* **ASSIGNMENT**:
Please write out exactly the line containing "Task: Click the file icon on the third tab" below and every line after it, through the last one, but leave out any pictures.
** Opening THE RECORDS block **
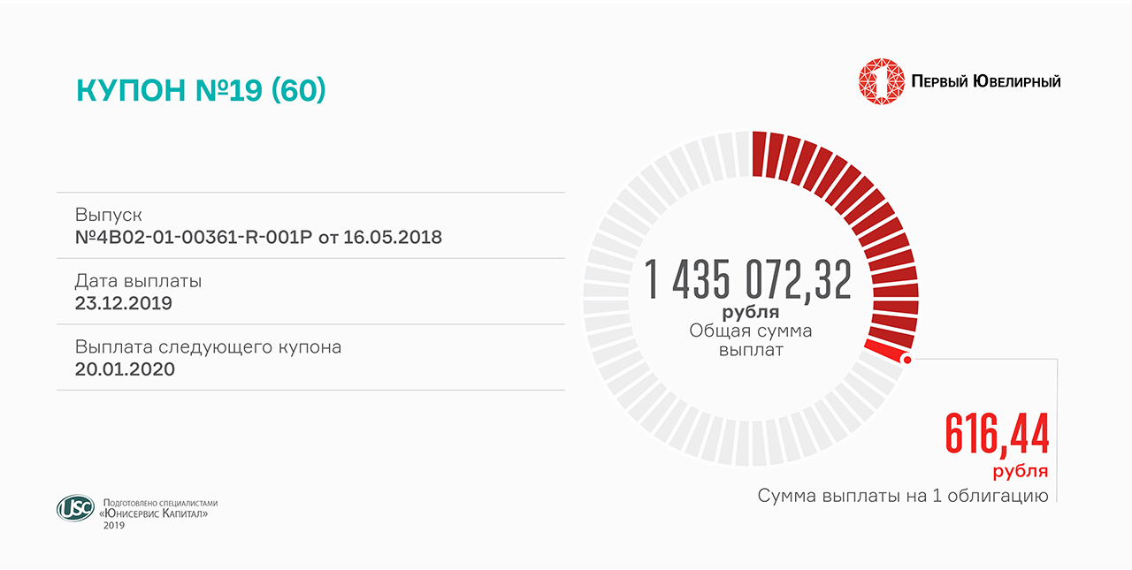Click the Общая сумма выплат caption
This screenshot has width=1132, height=570.
tap(750, 340)
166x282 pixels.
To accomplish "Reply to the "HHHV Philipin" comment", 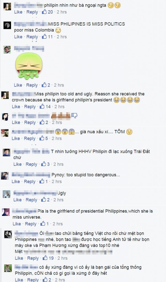I will (x=31, y=164).
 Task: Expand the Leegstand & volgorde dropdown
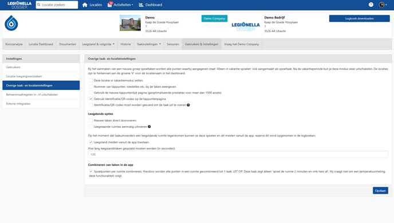tap(98, 44)
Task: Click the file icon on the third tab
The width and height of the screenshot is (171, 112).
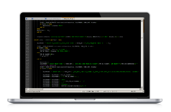Action: coord(46,19)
** Closing THE RECORDS block **
* **PROBLEM SOLUTION**:
Task: Click the file icon on the third tab
The width and height of the screenshot is (171, 112).
Action: coord(46,19)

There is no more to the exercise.